BEGIN SOURCE EXCERPT

West's books began to be published in the early 1980s,
but he wrote many of them in the late 1970s. During his mid-twenties, he left
Princeton, returned to Harvard as a Du Bois fellow to finish his dissertation,
and then began his first tenure-track teaching job as an assistant professor of
philosophy of religion at Union Theological Seminary in New York City. While a
Du Bois fellow, West married and had a son, Clifton. Both this marriage and a
later one ended in divorce.
While teaching at Union, West
concerned himself with "the major national progressive multiracial and religious
activity in the country in the 1970s." He also traveled to Brazil, Jamaica,
Costa Rica, Mexico, Europe, and South Africa, where he saw and involved himself
with intellectual and political progressive movements "reminiscent of our
1960s." In the early 1980s, West encountered Michael Harrington's Democratic
Socialists of America (DSA), an organization that shaped the version of
democratic socialism he would subsequently promote. West described the DSA in
Ethical Dimensions as "the first multiracial, socialist organization
close enough to my politics that I could join."

END SOURCE EXCERPT

■ **TO BE DONE**:
[a] In the passage on West's early career, what was his first tenure-track teaching job?
[b] Go on with the passage on West's early career from the point where it ends.

BEGIN PROVIDED DATA

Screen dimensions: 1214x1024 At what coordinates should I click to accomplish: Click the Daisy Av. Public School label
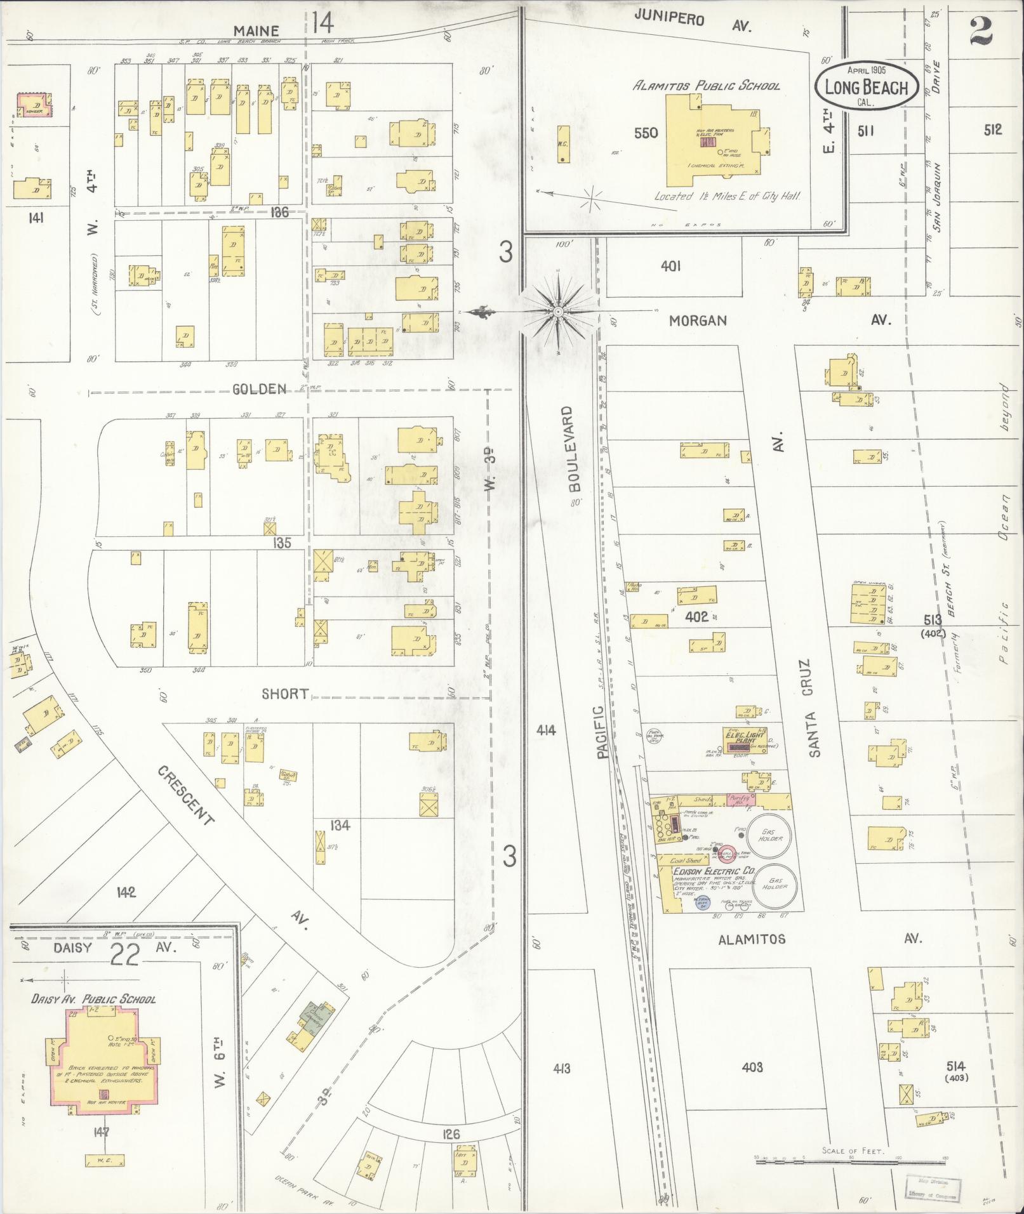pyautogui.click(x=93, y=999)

END PROVIDED DATA

■ **OUTPUTS FOR THE TASKS**:
[a] He was an assistant professor of philosophy of religion at Union Theological Seminary in New York City.

[b]
West wrote The Ethical
Dimensions of Marxist Thought during his time at Union, but it wasn't
published until 1991. In the book, he traced Karl Marx's intellectual
development to reveal how Marx incorporated the growing consciousness of history
in modern thought with values of individuality and democracy. West combined his
interests in Marxism and religion in his 1982 book Prophesy Deliverance! An
Afro-American Revolutionary Christianity, in which he shows the potential in
prophetic Christianity--and especially in aspects of the black church--for
meaningful opposition to racism and oppression.
In 1984 West assumed a
post at the Yale Divinity School that eventually became a joint appointment with
the institution's American Studies Department. He participated in a campus drive
for clerical unionism and against Yale's investments in South African companies
and was arrested and jailed during one campus protest. West viewed his political
actions at Yale as "a fine example for my wonderful son, Clifton," who had
become a progressive student body president in his predominantly black middle
school in Atlanta. The Yale administration punished West by canceling his leave
and requiring him to teach a full load of two courses in the spring of
1987.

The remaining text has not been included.